■ Text:

Quantification of Gfap promoter activity

Gfap-luc transgenic mice were used as indirect reporters of Gfap promoter activity. Firefly luciferase activity was quantified using the Dual-Glo luciferase kit (Promega), according to the manufacturer's directions. Briefly, tissues were homogenized in reporter lysis buffer (125 mg tissue per ml buffer), centrifuged at 17500 g for 20 min at 4°C, and the supernatant taken for analysis. An aliquot of this supernatant (40 μl for half brains, 20 μl for smaller pieces) was diluted 1:1 in firefly luciferase reagent and allowed it to incubate at room temperature (22–24 °C) for 12 min. The signal intensity was then determined with a GloRunner Microplate Luminometer (Turner Biosystems). A separate aliquot was assayed for total protein using a BCA Protein Assay kit with BSA as a standard (Thermo Scientific). Values are expressed in arbitrary luminescent units per mg protein.

■ What to work on:
1) Answer from the Gfap promoter activity text:
(a) At what force, for how long, and at what temperature were the homogenates centrifuged?
(b) For how long did the diluted supernatant incubate with the firefly luciferase reagent?
(c) What standard was used in the total protein assay?
2) In one to three sentences, explain why luciferase activity was measured in the Gfap-luc mice, according to the Gfap promoter activity text.
3) Continue the methods text on Gfap promoter activity from where it stops.

■ Material supplied:
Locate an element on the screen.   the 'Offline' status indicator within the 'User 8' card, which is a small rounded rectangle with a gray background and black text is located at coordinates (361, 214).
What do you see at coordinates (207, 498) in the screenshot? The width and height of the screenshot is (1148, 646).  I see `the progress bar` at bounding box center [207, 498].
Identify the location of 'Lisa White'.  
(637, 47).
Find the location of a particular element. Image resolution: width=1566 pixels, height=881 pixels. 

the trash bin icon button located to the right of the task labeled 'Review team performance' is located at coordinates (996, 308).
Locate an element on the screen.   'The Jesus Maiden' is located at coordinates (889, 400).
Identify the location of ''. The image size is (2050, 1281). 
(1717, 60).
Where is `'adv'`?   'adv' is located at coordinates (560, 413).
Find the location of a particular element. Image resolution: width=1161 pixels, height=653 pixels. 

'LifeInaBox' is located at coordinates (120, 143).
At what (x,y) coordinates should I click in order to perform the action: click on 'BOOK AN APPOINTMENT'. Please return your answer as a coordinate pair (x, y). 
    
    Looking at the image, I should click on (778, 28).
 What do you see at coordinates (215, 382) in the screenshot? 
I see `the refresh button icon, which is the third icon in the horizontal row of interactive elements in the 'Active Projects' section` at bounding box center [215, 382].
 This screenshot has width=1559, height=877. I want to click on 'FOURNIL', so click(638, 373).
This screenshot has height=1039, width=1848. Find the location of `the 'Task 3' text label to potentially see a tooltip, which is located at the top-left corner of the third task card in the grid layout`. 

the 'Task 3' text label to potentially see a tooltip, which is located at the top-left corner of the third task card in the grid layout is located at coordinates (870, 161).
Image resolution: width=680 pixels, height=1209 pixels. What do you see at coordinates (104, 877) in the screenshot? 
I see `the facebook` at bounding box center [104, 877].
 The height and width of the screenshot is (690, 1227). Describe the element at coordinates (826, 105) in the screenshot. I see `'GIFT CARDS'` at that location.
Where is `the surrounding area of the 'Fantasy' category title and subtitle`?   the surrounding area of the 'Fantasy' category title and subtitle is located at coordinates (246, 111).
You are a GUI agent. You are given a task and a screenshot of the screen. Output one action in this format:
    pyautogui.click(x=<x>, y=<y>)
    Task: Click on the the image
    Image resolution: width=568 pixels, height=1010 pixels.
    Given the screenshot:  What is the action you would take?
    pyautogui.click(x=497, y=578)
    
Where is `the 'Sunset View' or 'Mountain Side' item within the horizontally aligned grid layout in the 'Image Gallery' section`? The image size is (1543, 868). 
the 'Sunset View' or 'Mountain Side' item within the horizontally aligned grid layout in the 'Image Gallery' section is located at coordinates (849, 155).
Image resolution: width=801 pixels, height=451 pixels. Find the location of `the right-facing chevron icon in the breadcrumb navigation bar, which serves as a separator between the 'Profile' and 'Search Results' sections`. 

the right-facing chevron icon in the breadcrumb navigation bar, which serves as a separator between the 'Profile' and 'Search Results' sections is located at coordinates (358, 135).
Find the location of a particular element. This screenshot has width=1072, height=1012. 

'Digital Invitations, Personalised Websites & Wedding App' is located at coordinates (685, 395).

■ Answers for each item:
1)
(a) At 17500 g for 20 min at 4°C.
(b) For 12 min at room temperature (22–24 °C).
(c) BSA.

2) The Gfap-luc transgenic mice served as indirect reporters of Gfap promoter activity. Measuring firefly luciferase activity in their tissues therefore gave an indirect measure of how active the Gfap promoter was.

3)
Quantification of Gfap mRNA

Tissues were homogenized in TRIzol Reagent (Invitrogen) according to the manufacturer's directions. cDNA was synthesized using Superscript III (Invitrogen) according to the manufacturer's protocol. Specific transcripts were then quantified by real-time PCR using Power SYBR Green Master Mix and an Applied Biosystem 7500 Real-Time PCR system as described previously (Hagemann et al., 2005). Primer sets were the following: Gfap (forward: 5′-CAACGTTAAGCTAGCCCTGGACAT-3′, reverse: 5′-CTCACCATCCCGCATCTCCACAGT-3′), 18S ribosomal RNA (forward: 5′-CGCCGCTAGAGGTGAAATTCT-3′, reverse: 5′-CGAACCTCCGACTTTCGTTCT-3′) and TATA-box-binding protein (forward 5′-GCACAGGAGCCAAGAGTGA-3′, reverse 5′-CCCACCATGTTCTGGATCTT-3′). Gfap transcript levels were normalized to both the 18S ribosomal and TATA-box-binding protein RNAs. Both normalizations yielded similar results. Data shown were normalized to the 18S ribosomal RNA.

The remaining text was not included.